Document Type
Article
Subject Area(s)
Business - Economics
Abstract
One competitive-market explanation of interindustry wage differentials that is not challenged by the persistence of these differentials is that they are due to differences across workers in unobserved ability or quality. In contrast, this paper explores the unobserved ability hypothesis by using test scores as error-ridden indicators of ability, and family background variables as instruments.This approach avoids two potential problems with using first-difference methods to remove omitted-ability bias from wage equation estimates of industry effects the exacerbation of measurement error from misclassification of industry, and selectivity with respect to industry changes. However, this approach may introduce other problems, for two reasons. First, it depends on using test scores that are correlated with the type of ability that is rewarded in labor markets.
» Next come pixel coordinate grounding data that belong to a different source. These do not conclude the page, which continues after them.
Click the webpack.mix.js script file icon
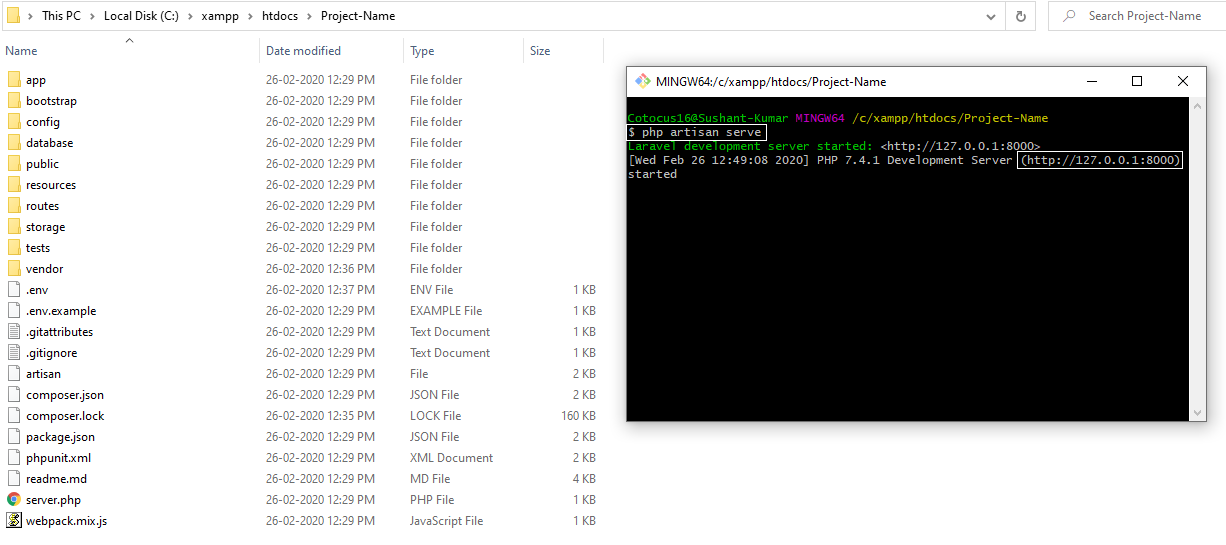Image resolution: width=1226 pixels, height=545 pixels. tap(14, 521)
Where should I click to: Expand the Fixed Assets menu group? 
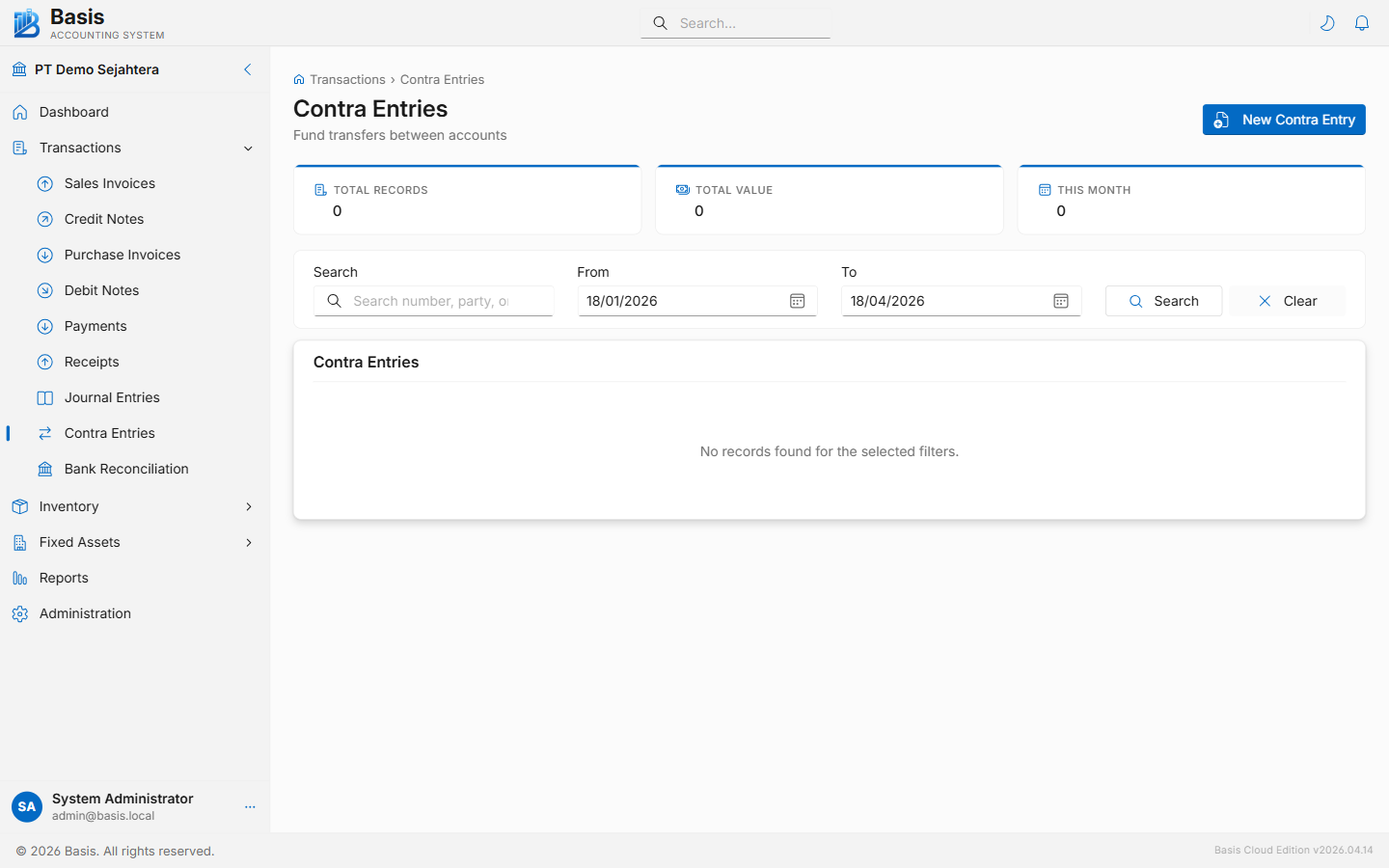coord(248,542)
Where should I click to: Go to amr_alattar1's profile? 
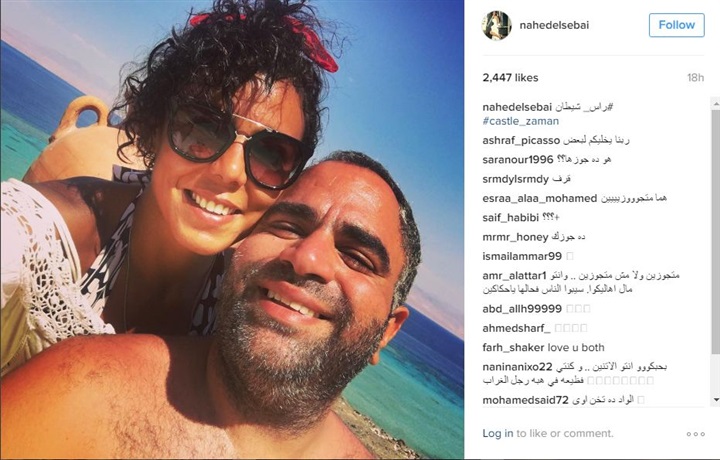point(514,275)
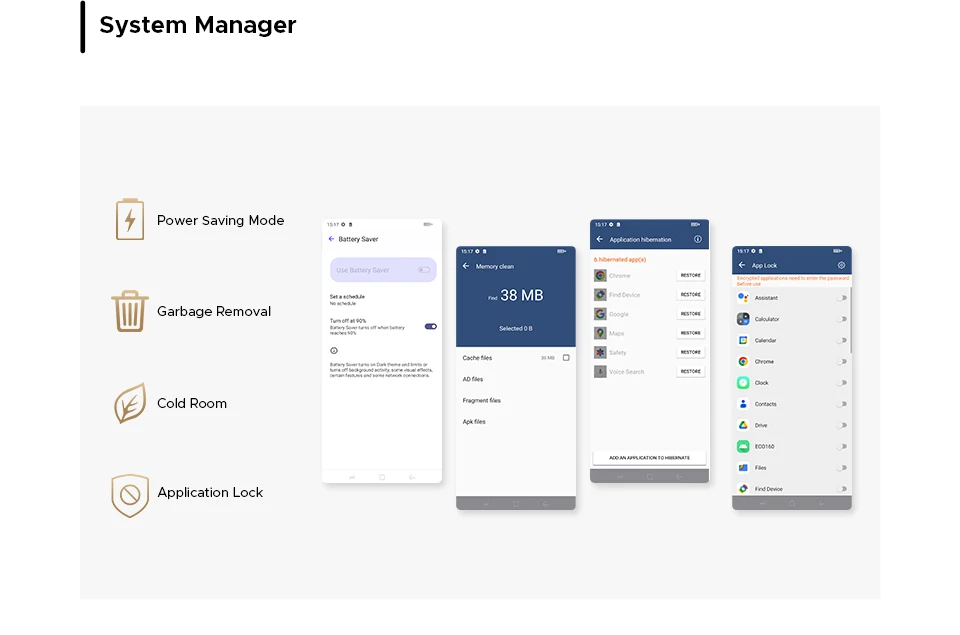Open the App Lock settings gear
960x635 pixels.
pos(841,265)
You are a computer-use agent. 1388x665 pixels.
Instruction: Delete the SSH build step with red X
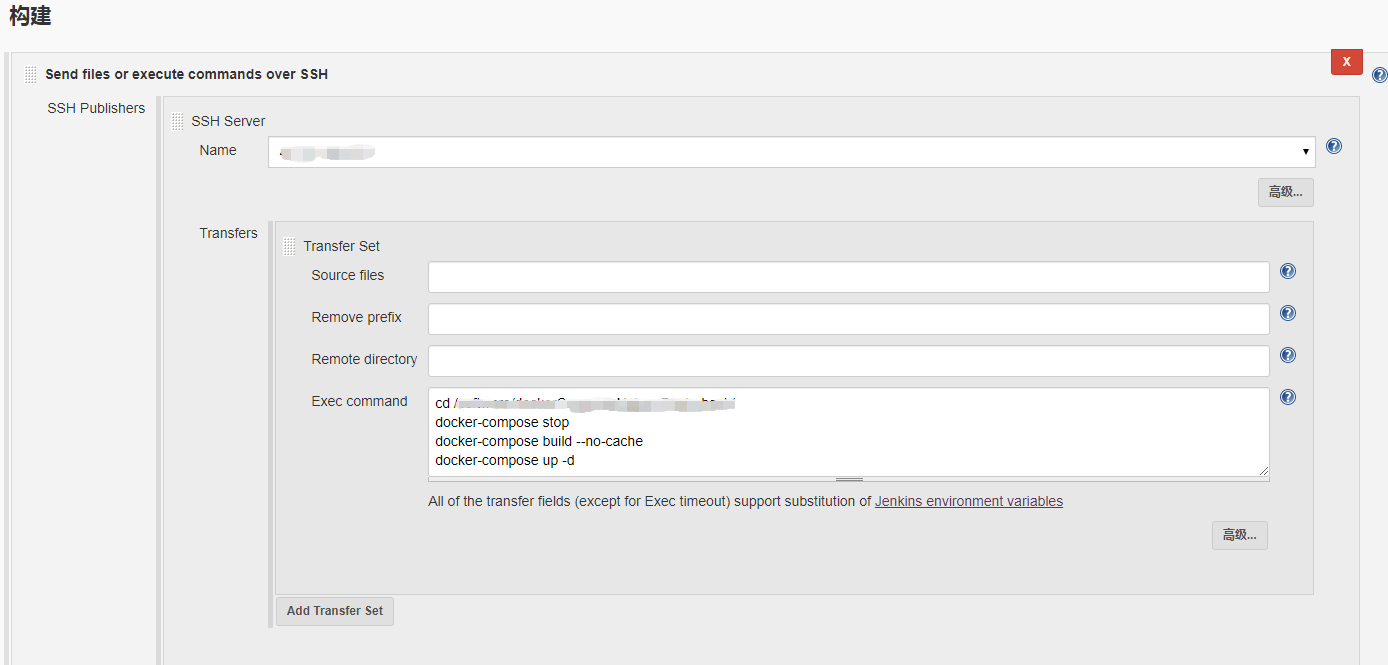1346,61
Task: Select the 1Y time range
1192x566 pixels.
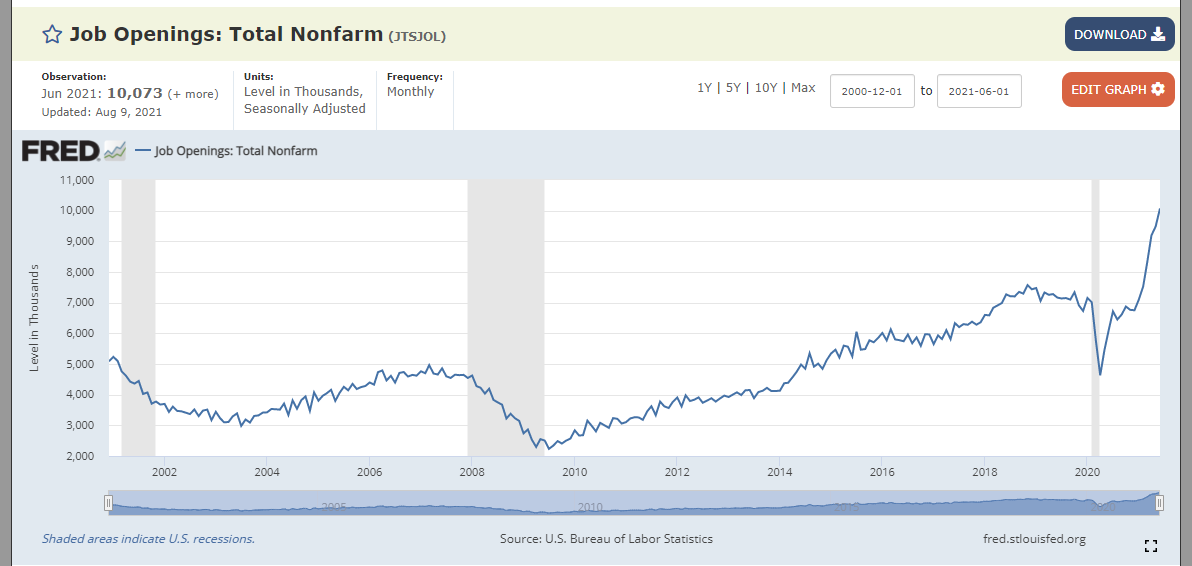Action: [x=705, y=87]
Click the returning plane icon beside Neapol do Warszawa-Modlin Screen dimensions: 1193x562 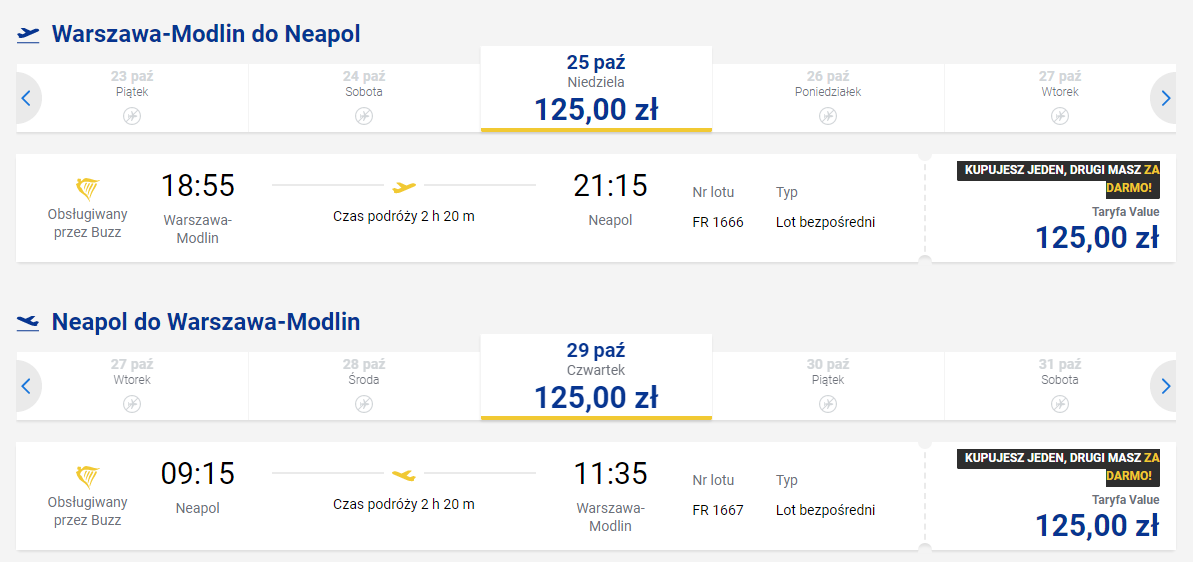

Second, because the test scores are undoubtedly error-ridden measures of ability, identifying assumptions are needed to correct for measurement error. Thus, the approach taken in this paper should be viewed as complementary to first-difference methods. Results indicate that ability can account for only a small portion of interindustry wage differentials in cross-section wage regressions.
Publication Info
Published in Quarterly Journal of Economics, Volume 107, Issue 4, 1992, pages 1421-1435.
Rights
http://qje.oxfordjournals.org/
© 1992 by Massachusetts Institute of Technology Press (MIT Press)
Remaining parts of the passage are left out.